▸ Exercise goal
Every line below should be set down exactly as it appears.

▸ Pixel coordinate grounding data
○ ○ ○ ○ ○ ○ ○

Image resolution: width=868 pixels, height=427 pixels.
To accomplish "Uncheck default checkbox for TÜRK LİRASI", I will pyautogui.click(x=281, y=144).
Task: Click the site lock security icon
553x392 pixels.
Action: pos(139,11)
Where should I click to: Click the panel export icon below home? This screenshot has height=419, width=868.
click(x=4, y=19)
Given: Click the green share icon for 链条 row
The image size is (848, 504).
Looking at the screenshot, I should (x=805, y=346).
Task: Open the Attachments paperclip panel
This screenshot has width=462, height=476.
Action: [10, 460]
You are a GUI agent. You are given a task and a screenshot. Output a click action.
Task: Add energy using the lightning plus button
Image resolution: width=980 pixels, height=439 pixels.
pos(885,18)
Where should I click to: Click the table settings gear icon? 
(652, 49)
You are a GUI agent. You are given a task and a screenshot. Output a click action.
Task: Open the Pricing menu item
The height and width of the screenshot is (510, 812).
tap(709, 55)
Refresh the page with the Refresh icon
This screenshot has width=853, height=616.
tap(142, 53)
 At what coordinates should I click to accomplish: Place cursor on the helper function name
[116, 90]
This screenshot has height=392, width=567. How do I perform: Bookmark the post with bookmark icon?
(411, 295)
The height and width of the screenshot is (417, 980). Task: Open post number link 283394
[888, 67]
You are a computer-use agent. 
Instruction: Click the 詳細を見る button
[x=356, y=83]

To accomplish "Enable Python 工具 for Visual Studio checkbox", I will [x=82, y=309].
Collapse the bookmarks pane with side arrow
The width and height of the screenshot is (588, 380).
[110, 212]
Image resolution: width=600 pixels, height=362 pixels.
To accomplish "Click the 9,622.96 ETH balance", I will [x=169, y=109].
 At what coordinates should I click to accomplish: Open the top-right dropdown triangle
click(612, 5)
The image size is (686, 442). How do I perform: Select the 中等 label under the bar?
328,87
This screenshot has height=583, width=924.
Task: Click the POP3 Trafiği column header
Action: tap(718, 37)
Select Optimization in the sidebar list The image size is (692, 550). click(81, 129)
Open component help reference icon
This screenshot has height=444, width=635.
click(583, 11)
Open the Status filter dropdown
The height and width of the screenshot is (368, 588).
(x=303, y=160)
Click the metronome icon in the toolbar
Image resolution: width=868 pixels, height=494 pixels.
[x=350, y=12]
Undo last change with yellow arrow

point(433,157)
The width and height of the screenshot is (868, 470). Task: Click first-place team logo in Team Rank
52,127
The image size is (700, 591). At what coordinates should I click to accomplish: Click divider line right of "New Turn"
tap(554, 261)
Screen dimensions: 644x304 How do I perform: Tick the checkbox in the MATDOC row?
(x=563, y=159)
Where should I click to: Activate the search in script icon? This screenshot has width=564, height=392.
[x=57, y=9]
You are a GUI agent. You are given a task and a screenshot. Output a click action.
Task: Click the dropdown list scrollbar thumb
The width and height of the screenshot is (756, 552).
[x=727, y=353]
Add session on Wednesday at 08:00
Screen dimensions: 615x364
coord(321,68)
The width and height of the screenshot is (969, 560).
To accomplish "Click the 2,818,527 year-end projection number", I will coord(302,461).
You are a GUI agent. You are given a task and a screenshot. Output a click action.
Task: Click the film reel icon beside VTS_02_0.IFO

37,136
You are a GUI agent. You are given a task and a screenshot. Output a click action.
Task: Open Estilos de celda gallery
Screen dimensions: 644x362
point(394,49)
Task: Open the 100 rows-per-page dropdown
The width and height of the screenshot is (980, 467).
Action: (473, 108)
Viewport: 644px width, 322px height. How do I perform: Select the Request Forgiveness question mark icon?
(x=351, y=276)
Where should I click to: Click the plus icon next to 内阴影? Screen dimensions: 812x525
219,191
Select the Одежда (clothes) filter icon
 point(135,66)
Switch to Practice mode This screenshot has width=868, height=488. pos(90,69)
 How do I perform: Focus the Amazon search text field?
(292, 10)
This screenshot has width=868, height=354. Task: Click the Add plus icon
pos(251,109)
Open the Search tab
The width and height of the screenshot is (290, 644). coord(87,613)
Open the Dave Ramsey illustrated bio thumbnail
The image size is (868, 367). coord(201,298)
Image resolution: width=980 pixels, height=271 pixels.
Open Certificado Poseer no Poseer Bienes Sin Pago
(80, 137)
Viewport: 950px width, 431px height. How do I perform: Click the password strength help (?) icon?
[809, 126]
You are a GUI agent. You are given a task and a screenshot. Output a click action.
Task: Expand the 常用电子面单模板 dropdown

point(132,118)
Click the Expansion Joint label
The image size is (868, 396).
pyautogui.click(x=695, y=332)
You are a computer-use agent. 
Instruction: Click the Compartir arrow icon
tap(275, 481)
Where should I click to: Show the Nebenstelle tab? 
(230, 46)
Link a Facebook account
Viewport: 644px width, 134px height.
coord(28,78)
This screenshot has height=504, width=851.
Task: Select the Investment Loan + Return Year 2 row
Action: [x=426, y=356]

○ ○ ○ ○ ○ ○ ○

▸ Exercise answer
Image resolution: width=868 pixels, height=427 pixels.
To accomplish "Uncheck default checkbox for TÜRK LİRASI", I will pyautogui.click(x=281, y=144).
Task: Click the site lock security icon
553x392 pixels.
Action: pos(139,11)
Where should I click to: Click the panel export icon below home? This screenshot has height=419, width=868.
click(x=4, y=19)
Given: Click the green share icon for 链条 row
The image size is (848, 504).
Looking at the screenshot, I should (x=805, y=346).
Task: Open the Attachments paperclip panel
This screenshot has width=462, height=476.
Action: [10, 460]
You are a GUI agent. You are given a task and a screenshot. Output a click action.
Task: Add energy using the lightning plus button
Image resolution: width=980 pixels, height=439 pixels.
pos(885,18)
Where should I click to: Click the table settings gear icon? 
(652, 49)
You are a GUI agent. You are given a task and a screenshot. Output a click action.
Task: Open the Pricing menu item
The height and width of the screenshot is (510, 812).
tap(709, 55)
Refresh the page with the Refresh icon
This screenshot has width=853, height=616.
tap(142, 53)
 At what coordinates should I click to accomplish: Place cursor on the helper function name
[116, 90]
This screenshot has height=392, width=567. How do I perform: Bookmark the post with bookmark icon?
(411, 295)
The height and width of the screenshot is (417, 980). Task: Open post number link 283394
[888, 67]
You are a computer-use agent. 
Instruction: Click the 詳細を見る button
[x=356, y=83]

To accomplish "Enable Python 工具 for Visual Studio checkbox", I will [x=82, y=309].
Collapse the bookmarks pane with side arrow
The width and height of the screenshot is (588, 380).
[110, 212]
Image resolution: width=600 pixels, height=362 pixels.
To accomplish "Click the 9,622.96 ETH balance", I will [x=169, y=109].
 At what coordinates should I click to accomplish: Open the top-right dropdown triangle
click(612, 5)
The image size is (686, 442). How do I perform: Select the 中等 label under the bar?
328,87
This screenshot has height=583, width=924.
Task: Click the POP3 Trafiği column header
Action: tap(718, 37)
Select Optimization in the sidebar list The image size is (692, 550). click(81, 129)
Open component help reference icon
This screenshot has height=444, width=635.
click(583, 11)
Open the Status filter dropdown
The height and width of the screenshot is (368, 588).
(x=303, y=160)
Click the metronome icon in the toolbar
Image resolution: width=868 pixels, height=494 pixels.
[x=350, y=12]
Undo last change with yellow arrow

point(433,157)
The width and height of the screenshot is (868, 470). Task: Click first-place team logo in Team Rank
52,127
The image size is (700, 591). At what coordinates should I click to accomplish: Click divider line right of "New Turn"
tap(554, 261)
Screen dimensions: 644x304 How do I perform: Tick the checkbox in the MATDOC row?
(x=563, y=159)
Where should I click to: Activate the search in script icon? This screenshot has width=564, height=392.
[x=57, y=9]
You are a GUI agent. You are given a task and a screenshot. Output a click action.
Task: Click the dropdown list scrollbar thumb
The width and height of the screenshot is (756, 552).
[x=727, y=353]
Add session on Wednesday at 08:00
Screen dimensions: 615x364
coord(321,68)
The width and height of the screenshot is (969, 560).
To accomplish "Click the 2,818,527 year-end projection number", I will coord(302,461).
You are a GUI agent. You are given a task and a screenshot. Output a click action.
Task: Click the film reel icon beside VTS_02_0.IFO

37,136
You are a GUI agent. You are given a task and a screenshot. Output a click action.
Task: Open Estilos de celda gallery
Screen dimensions: 644x362
point(394,49)
Task: Open the 100 rows-per-page dropdown
The width and height of the screenshot is (980, 467).
Action: (473, 108)
Viewport: 644px width, 322px height. How do I perform: Select the Request Forgiveness question mark icon?
(x=351, y=276)
Where should I click to: Click the plus icon next to 内阴影? Screen dimensions: 812x525
219,191
Select the Одежда (clothes) filter icon
 point(135,66)
Switch to Practice mode This screenshot has width=868, height=488. pos(90,69)
 How do I perform: Focus the Amazon search text field?
(292, 10)
This screenshot has width=868, height=354. Task: Click the Add plus icon
pos(251,109)
Open the Search tab
The width and height of the screenshot is (290, 644). coord(87,613)
Open the Dave Ramsey illustrated bio thumbnail
The image size is (868, 367). coord(201,298)
Image resolution: width=980 pixels, height=271 pixels.
Open Certificado Poseer no Poseer Bienes Sin Pago
(80, 137)
Viewport: 950px width, 431px height. How do I perform: Click the password strength help (?) icon?
[809, 126]
You are a GUI agent. You are given a task and a screenshot. Output a click action.
Task: Expand the 常用电子面单模板 dropdown

point(132,118)
Click the Expansion Joint label
The image size is (868, 396).
pyautogui.click(x=695, y=332)
You are a computer-use agent. 
Instruction: Click the Compartir arrow icon
tap(275, 481)
Where should I click to: Show the Nebenstelle tab? 
(230, 46)
Link a Facebook account
Viewport: 644px width, 134px height.
coord(28,78)
This screenshot has height=504, width=851.
Task: Select the Investment Loan + Return Year 2 row
Action: [x=426, y=356]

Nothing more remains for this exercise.